READING PASSAGE:

◆ ◆ ◆ ◆

If you have auto ISO enable you are not in full manual mode.
 
I don't want to hijack the thread, so just a quick answer. I have my exposure compensation set to be changed by pressing Set and turning the MnFn wheel, and that works in every mode. In M with auto ISO, the exposure exposure compensation changes the ISO, so if you are at 12800 already, the camera can't make it any higher. You say you can change it anyway, but the same argument could be used against any sort of auto ISO. I find it very useful when I am in a hide with varying light levels, and I want a reasonable depth of field and a good shutter speed, so I set the aperture and shutter speed, leave auto ISO on with a set upper limit, and use exposure compensation as normal.
This
Your test was flawed because you were at the ISO ceiling, try the test in more ordinary conditions.
 
Now If I go the other way and apply negative EV then all that happens is my ISO drops. So back to my original questions what is the point of exposure compensation in manual mode when all that is really happening is the ISO is dropping. I could change that anyway.
Not whilst keeping auto ISO.

The 'problem' this fixes needs to be understood. In Manual mode with a fixed ISO, you can deliberately underexposed or overexpose (on the meter) to get your chosen exposure. But as soon as you use Auto ISO you have to accept a zeroed meter reading, thereby rendering auto ISO unusable with Manual exposure.

Being able to set exp comp in Manual makes Auto ISO usable. It's genius, Nikon have had it for years Canonare just starting with it.
 
Not whilst keeping auto ISO.

The 'problem' this fixes needs to be understood. In Manual mode with a fixed ISO, you can deliberately underexposed or overexpose (on the meter) to get your chosen exposure. But as soon as you use Auto ISO you have to accept a zeroed meter reading, thereby rendering auto ISO unusable with Manual exposure.

Being able to set exp comp in Manual makes Auto ISO usable. It's genius, Nikon have had it for years Canonare just starting with it.

I'll have a play this weekend. Something new to get my head around :)
 
I'm another fan of auto ISO with compensation in manual exposure mode :D

I tend to use aperture priority with auto ISO until the light level drops to the point that the camera sets the shutter speed too low. In shutter priority I'd have the problem of the camera selecting the widest aperture so instead I switch to manual mode and set the aperture and shutter speed I want and use compensation as I see fit.

I love this and I really miss it when using a camera that can't do it.

◆ ◆ ◆ ◆

[Data on locating visible targets]
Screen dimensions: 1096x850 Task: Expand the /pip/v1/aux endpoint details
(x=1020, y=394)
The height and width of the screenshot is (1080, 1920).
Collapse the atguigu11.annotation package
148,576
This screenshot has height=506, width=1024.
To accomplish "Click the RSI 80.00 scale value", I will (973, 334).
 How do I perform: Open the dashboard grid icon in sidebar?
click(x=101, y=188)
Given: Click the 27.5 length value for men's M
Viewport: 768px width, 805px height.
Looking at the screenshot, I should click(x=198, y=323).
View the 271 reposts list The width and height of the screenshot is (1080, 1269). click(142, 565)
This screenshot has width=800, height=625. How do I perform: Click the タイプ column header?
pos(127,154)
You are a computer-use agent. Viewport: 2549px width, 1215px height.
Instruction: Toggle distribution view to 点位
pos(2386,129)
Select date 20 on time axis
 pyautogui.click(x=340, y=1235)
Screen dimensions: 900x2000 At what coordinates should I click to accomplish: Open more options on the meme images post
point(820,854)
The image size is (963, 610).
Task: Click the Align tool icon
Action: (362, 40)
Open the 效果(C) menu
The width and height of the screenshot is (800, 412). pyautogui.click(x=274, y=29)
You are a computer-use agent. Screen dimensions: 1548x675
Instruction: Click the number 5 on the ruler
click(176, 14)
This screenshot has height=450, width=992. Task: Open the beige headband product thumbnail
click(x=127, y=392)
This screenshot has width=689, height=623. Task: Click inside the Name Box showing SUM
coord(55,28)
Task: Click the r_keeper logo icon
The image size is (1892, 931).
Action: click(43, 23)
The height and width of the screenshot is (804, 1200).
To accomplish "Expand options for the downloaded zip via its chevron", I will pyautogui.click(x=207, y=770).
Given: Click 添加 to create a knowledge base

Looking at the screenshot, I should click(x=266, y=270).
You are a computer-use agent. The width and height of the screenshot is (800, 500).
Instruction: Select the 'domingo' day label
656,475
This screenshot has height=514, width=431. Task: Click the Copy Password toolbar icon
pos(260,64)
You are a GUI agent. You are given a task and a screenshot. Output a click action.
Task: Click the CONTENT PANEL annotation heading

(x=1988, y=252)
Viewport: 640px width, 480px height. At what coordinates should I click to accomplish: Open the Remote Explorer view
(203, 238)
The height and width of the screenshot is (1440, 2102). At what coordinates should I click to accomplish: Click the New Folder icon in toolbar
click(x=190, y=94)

◆ ◆ ◆ ◆

TO DO: Which shooting modes does the discussion of auto ISO and exposure compensation name? List each one once.

RESULT BELOW:
Manual (M) mode
Aperture priority
Shutter priority